PROVIDED RECORDS:
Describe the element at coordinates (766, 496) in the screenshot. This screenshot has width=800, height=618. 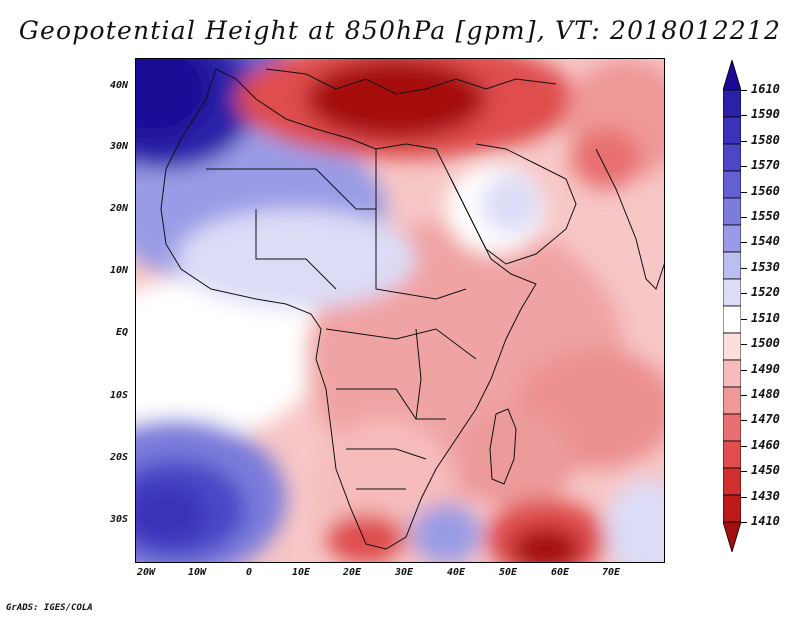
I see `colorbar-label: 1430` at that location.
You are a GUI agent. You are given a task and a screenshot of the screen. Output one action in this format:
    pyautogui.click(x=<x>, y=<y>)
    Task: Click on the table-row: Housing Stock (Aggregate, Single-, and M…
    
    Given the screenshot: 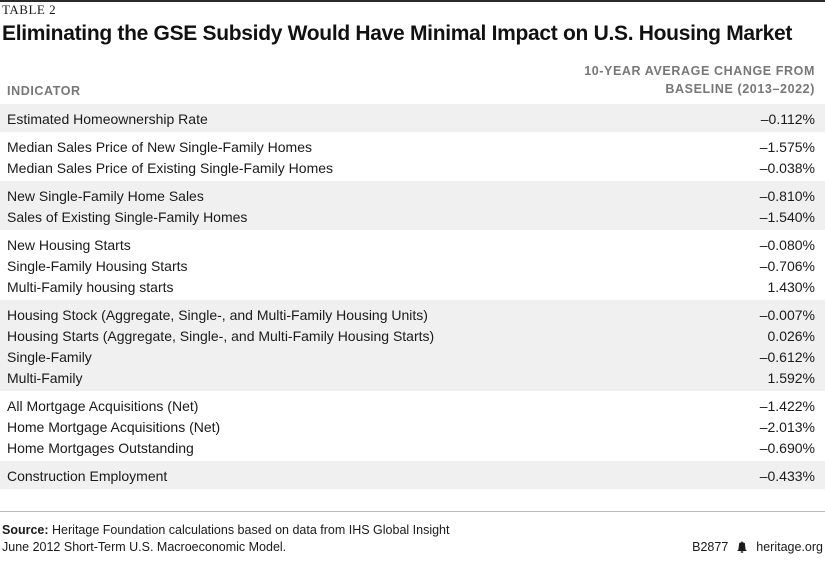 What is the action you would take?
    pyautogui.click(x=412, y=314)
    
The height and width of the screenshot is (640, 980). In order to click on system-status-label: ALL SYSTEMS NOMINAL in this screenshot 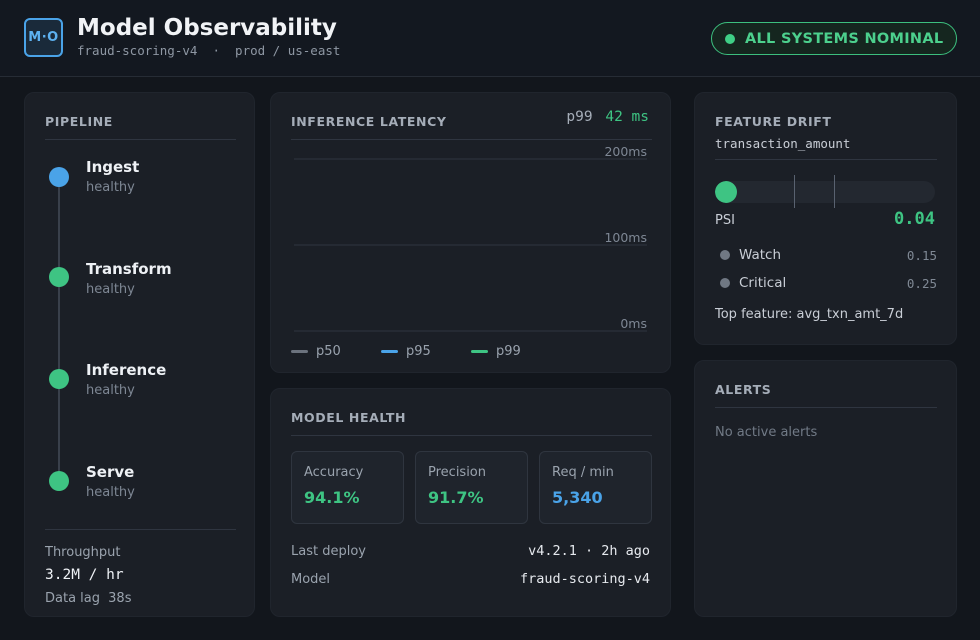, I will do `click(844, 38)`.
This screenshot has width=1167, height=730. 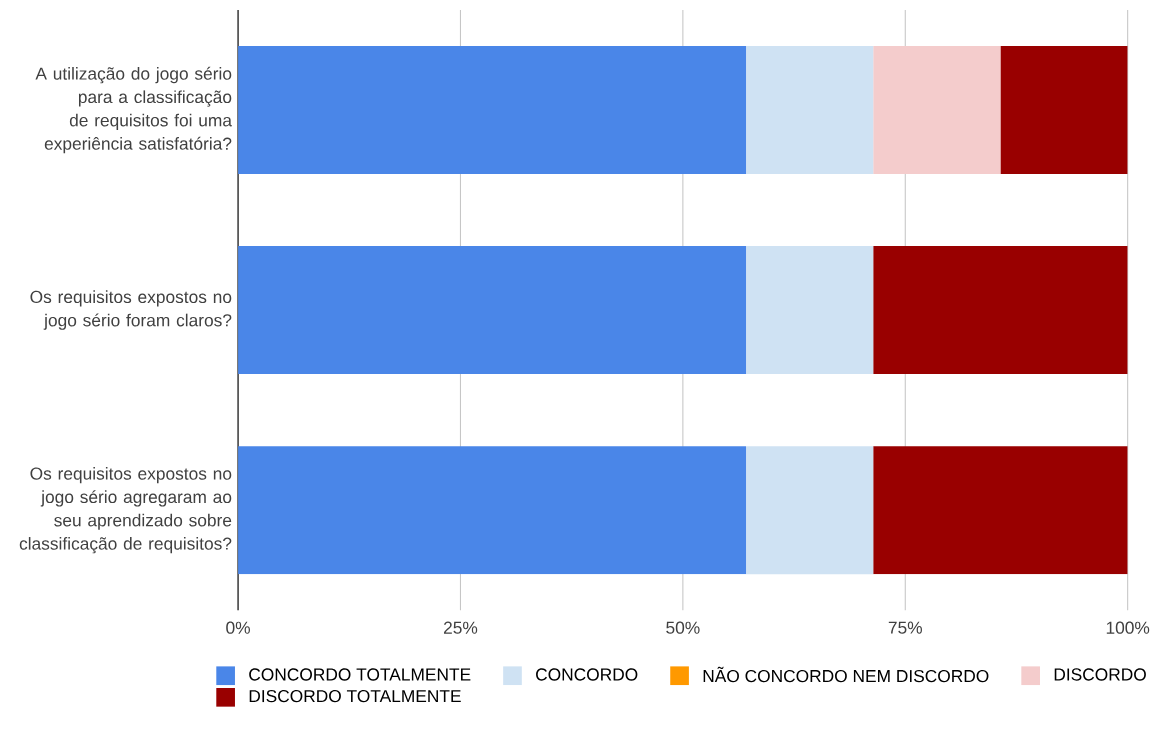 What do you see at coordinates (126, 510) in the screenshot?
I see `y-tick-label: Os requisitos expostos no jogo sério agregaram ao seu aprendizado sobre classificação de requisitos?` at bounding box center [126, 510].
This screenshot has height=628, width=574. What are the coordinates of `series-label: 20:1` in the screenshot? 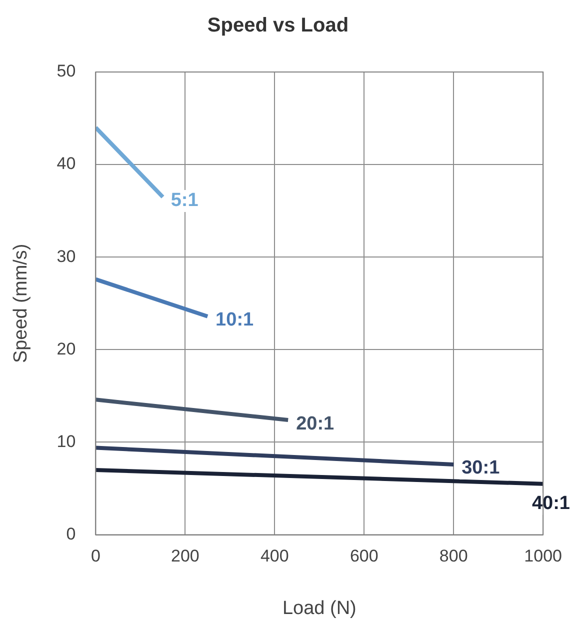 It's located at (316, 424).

---

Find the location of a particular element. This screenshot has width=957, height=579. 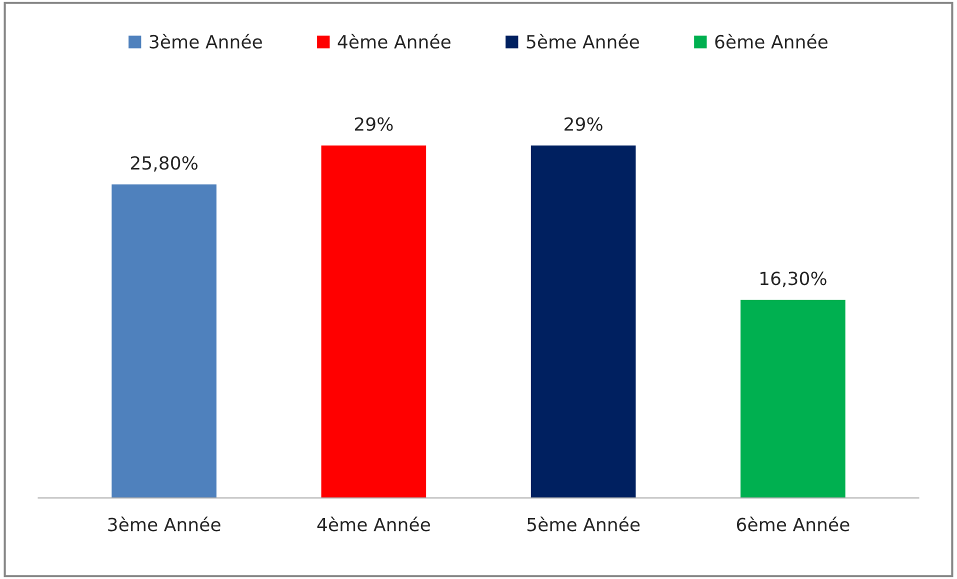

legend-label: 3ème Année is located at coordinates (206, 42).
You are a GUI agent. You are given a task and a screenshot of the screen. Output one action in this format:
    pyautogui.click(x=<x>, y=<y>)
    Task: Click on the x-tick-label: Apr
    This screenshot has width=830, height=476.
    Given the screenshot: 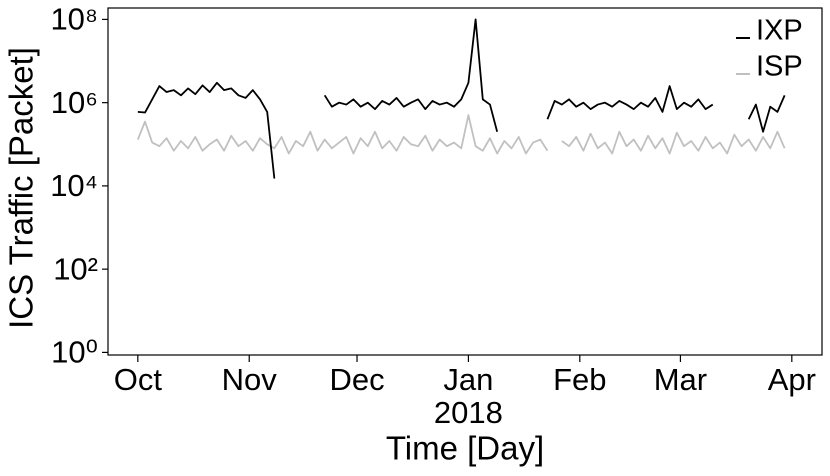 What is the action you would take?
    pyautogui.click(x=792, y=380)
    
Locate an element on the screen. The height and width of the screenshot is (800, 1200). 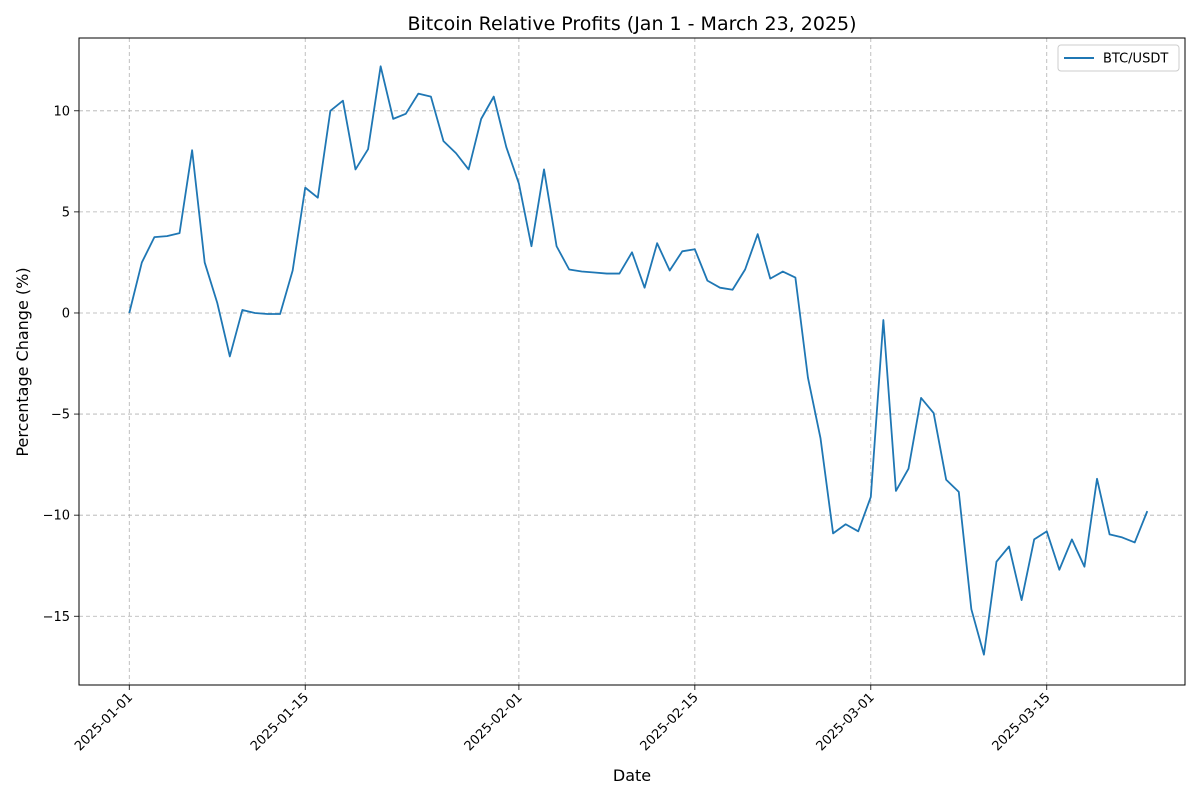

WHAT IS NEEDED:
Convert the listing lines starting at the line containing "Find the location" and ending at the line containing "legend-label: 3ème Année" into a numbered list, skipping blank lines. Leave the pictures out.

RESPONSE TO THE EXERCISE:
1. Find the location of a particular element. This screenshot has width=957, height=579. 
2. legend-label: 3ème Année is located at coordinates (206, 42).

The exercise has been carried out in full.